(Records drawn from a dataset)
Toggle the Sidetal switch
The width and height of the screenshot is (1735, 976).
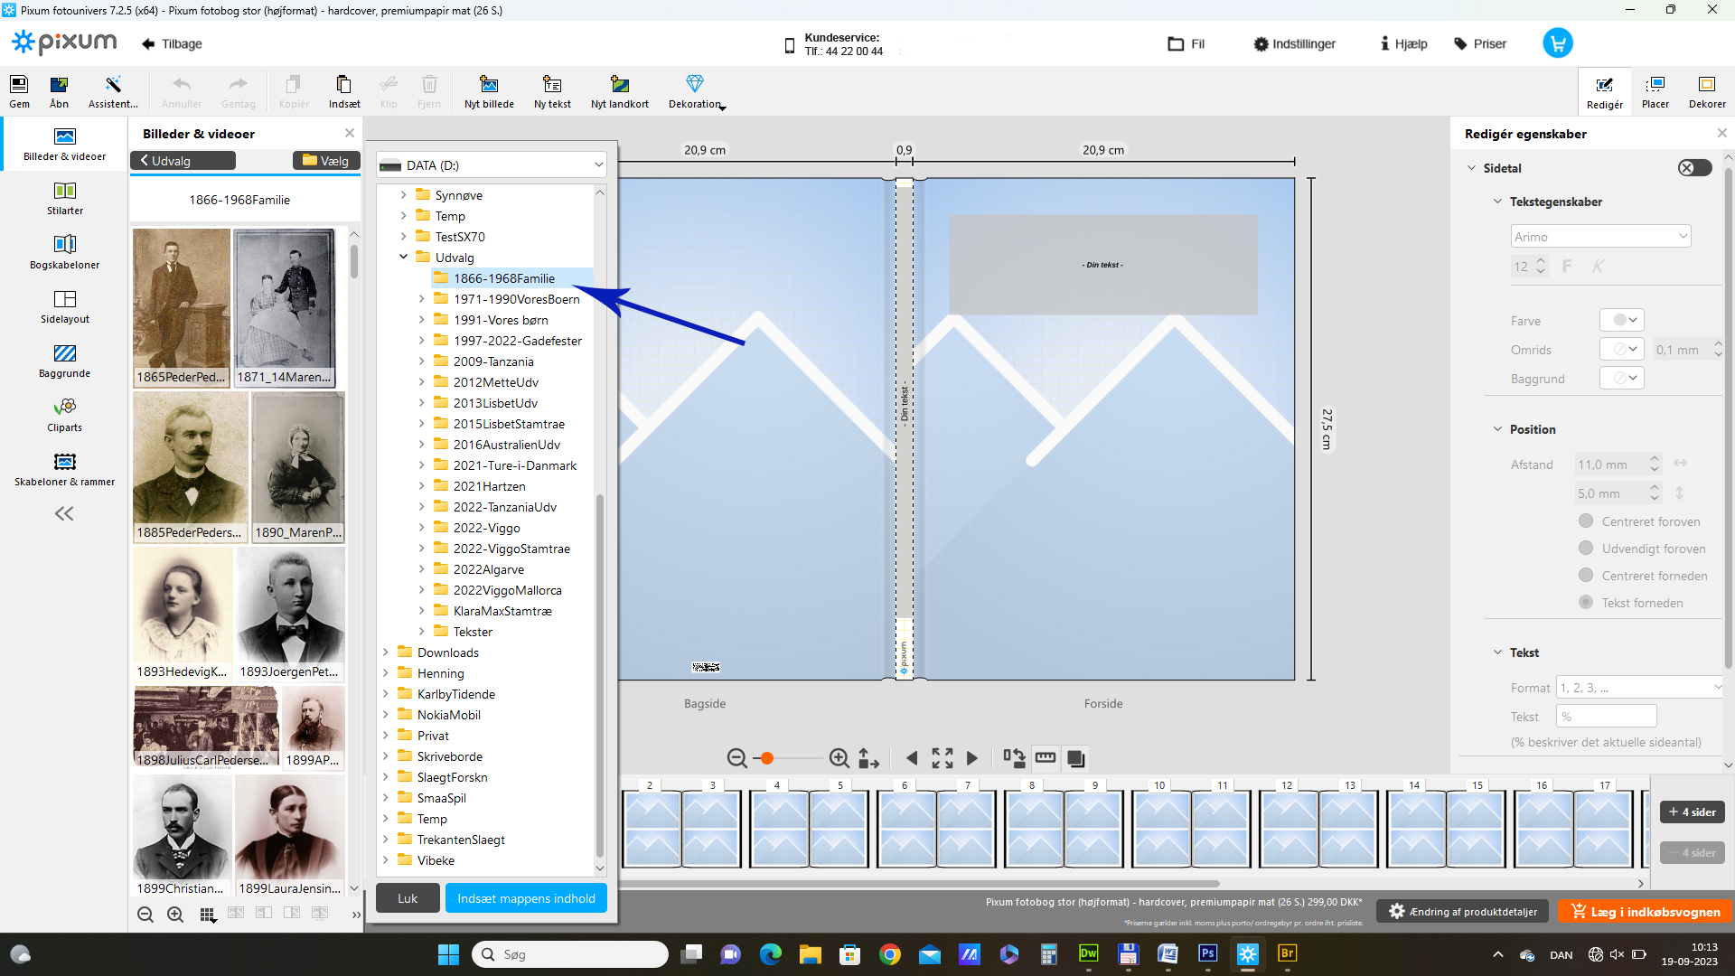1694,168
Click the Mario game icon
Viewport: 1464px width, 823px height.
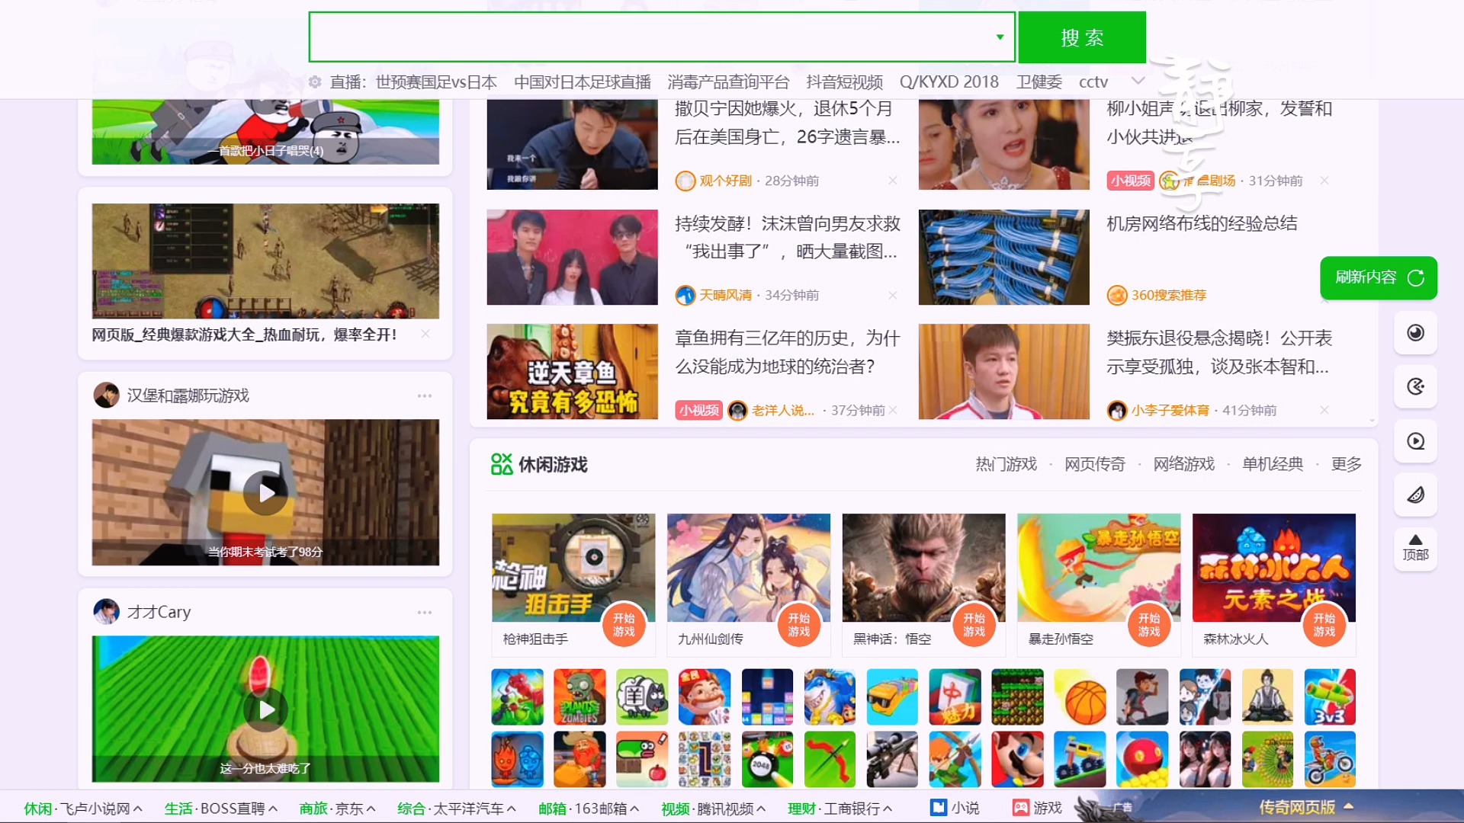pyautogui.click(x=1017, y=759)
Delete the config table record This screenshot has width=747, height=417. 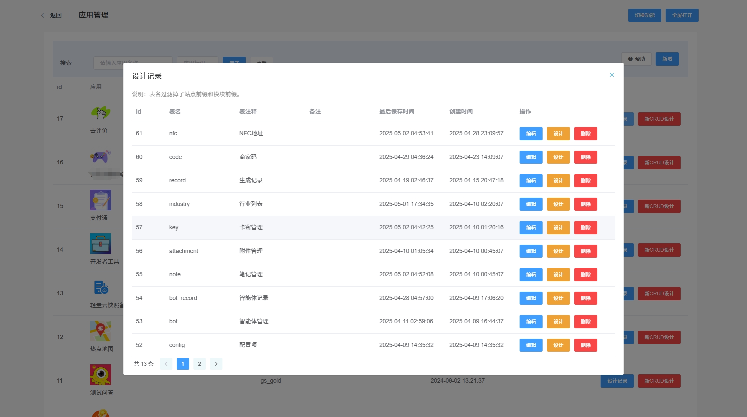tap(586, 345)
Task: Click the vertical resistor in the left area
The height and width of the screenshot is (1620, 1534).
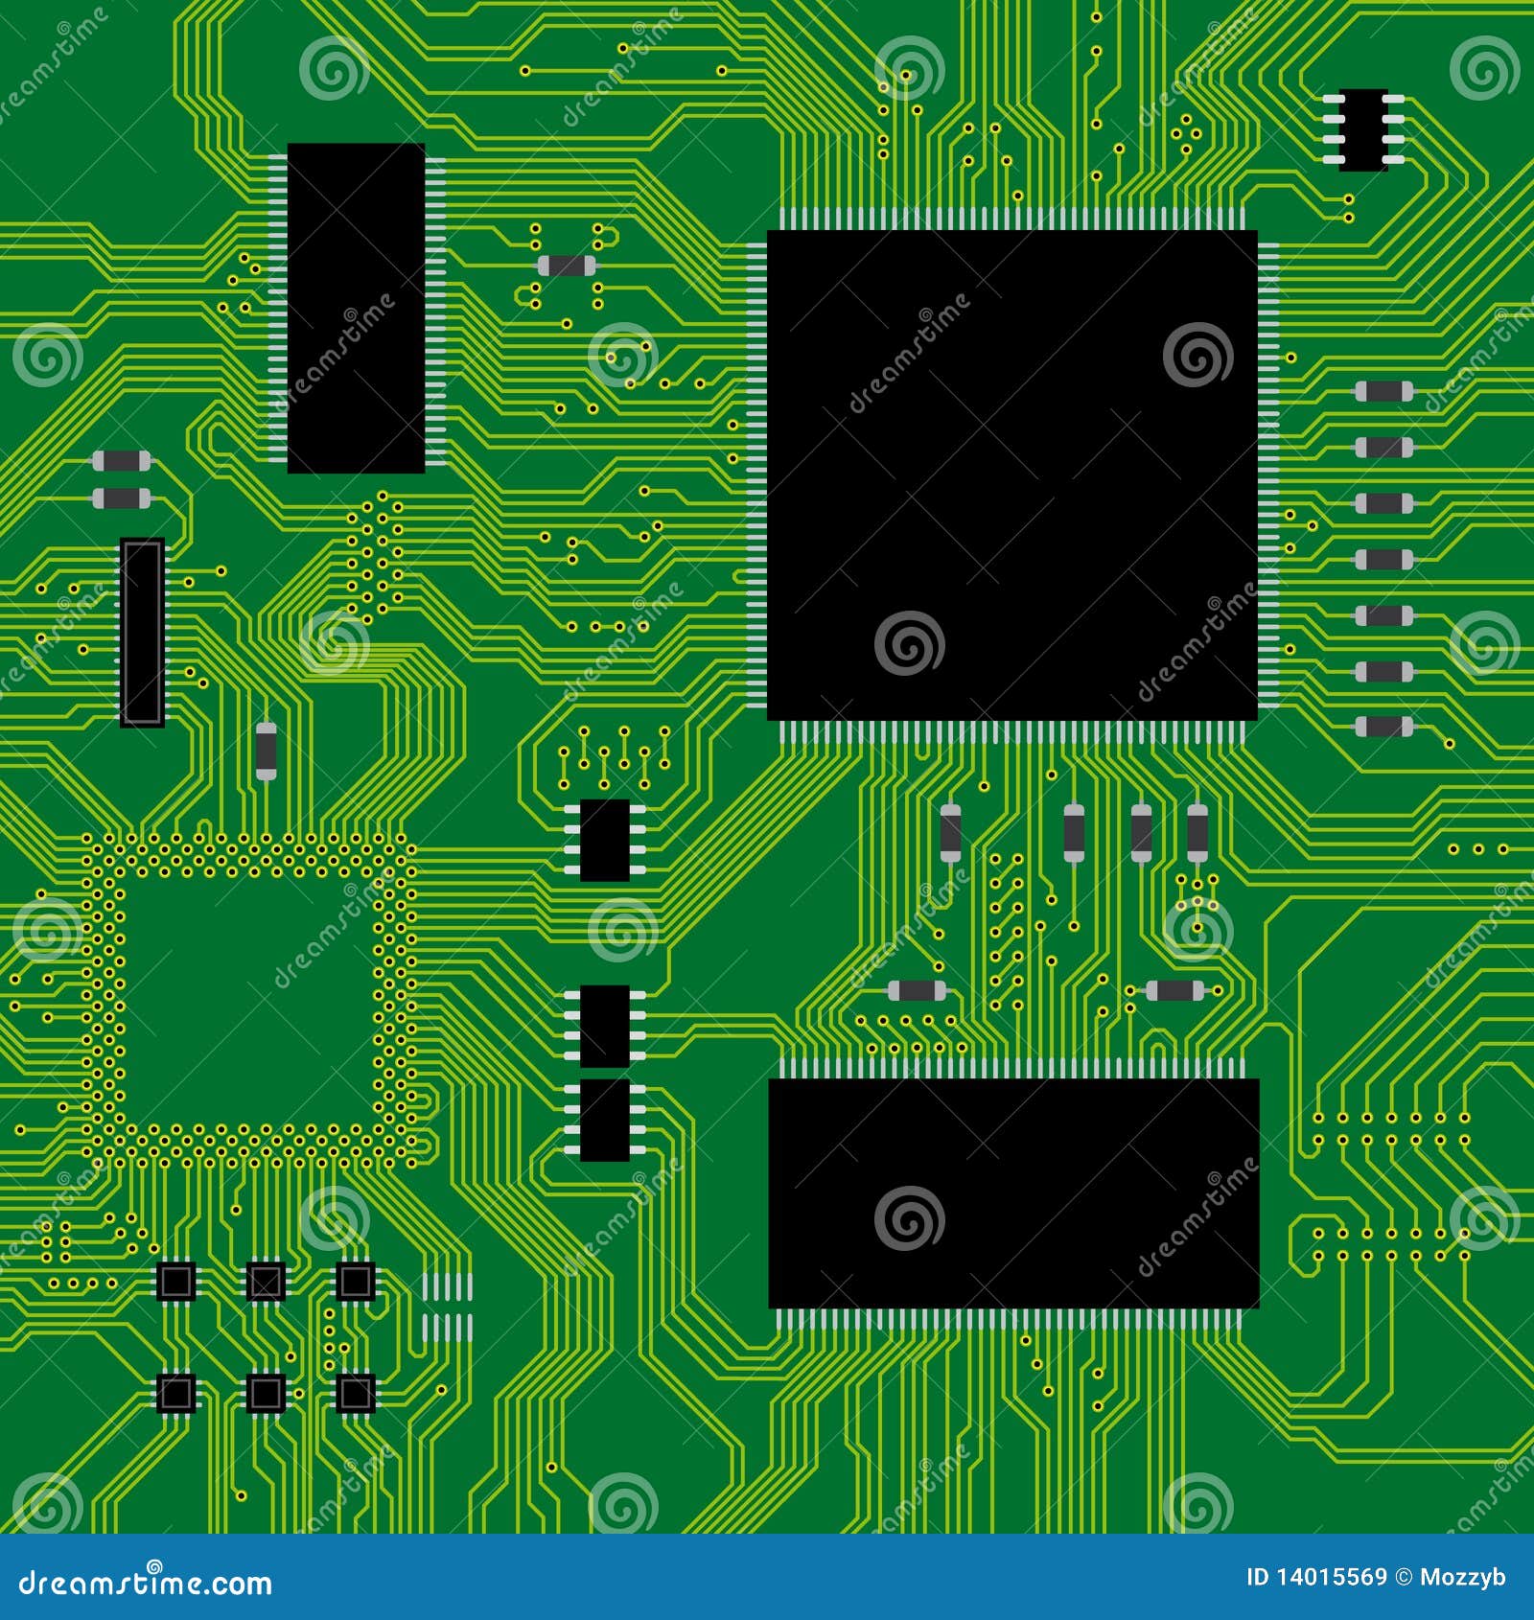Action: click(265, 752)
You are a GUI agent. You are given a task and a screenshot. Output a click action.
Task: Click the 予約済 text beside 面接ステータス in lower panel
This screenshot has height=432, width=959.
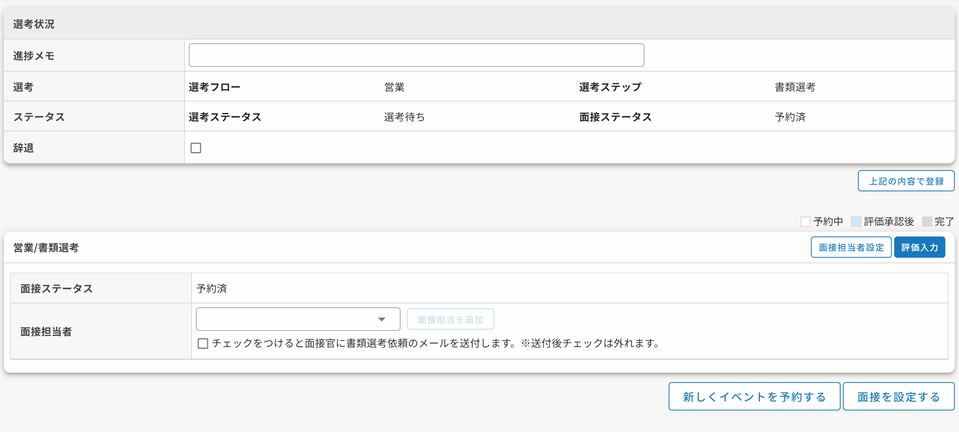tap(211, 288)
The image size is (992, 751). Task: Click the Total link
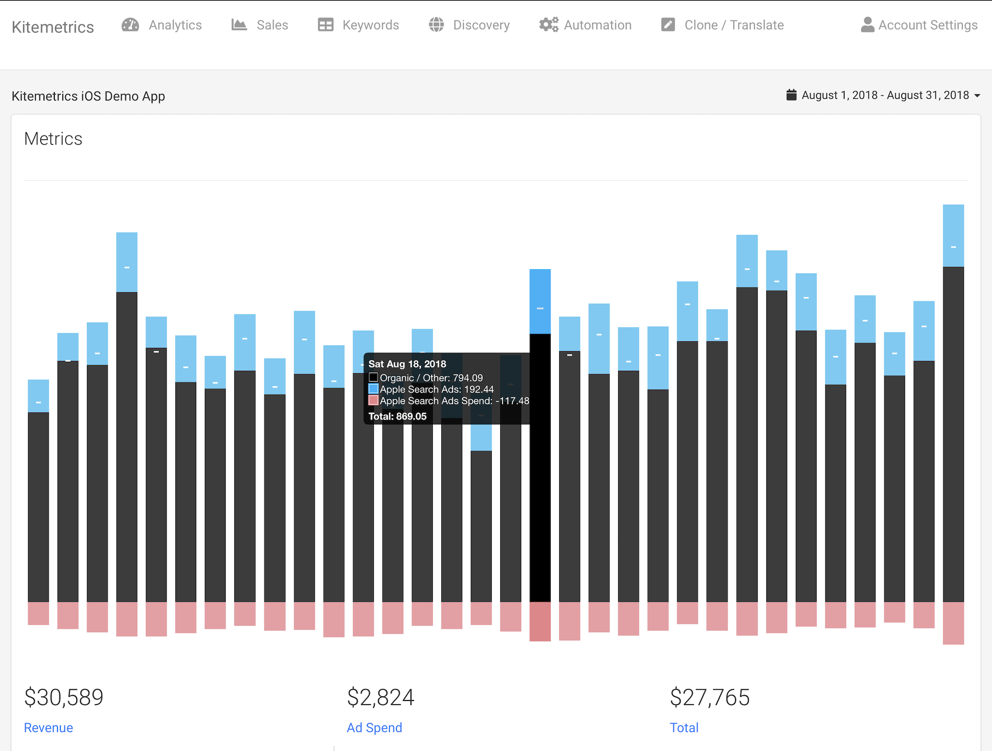tap(684, 728)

### What you have to do:
The answer must consist solely of the lines from the one with "You are a GUI" through the final line of the data, each reproduced exactly and with pictures omitted.

### Task result:
You are a GUI agent. You are given a task and a screenshot. Output a click action.
Task: Click the 予約済 text beside 面接ステータス in lower panel
This screenshot has height=432, width=959.
tap(211, 288)
The image size is (992, 751). Task: Click the Total link
tap(684, 728)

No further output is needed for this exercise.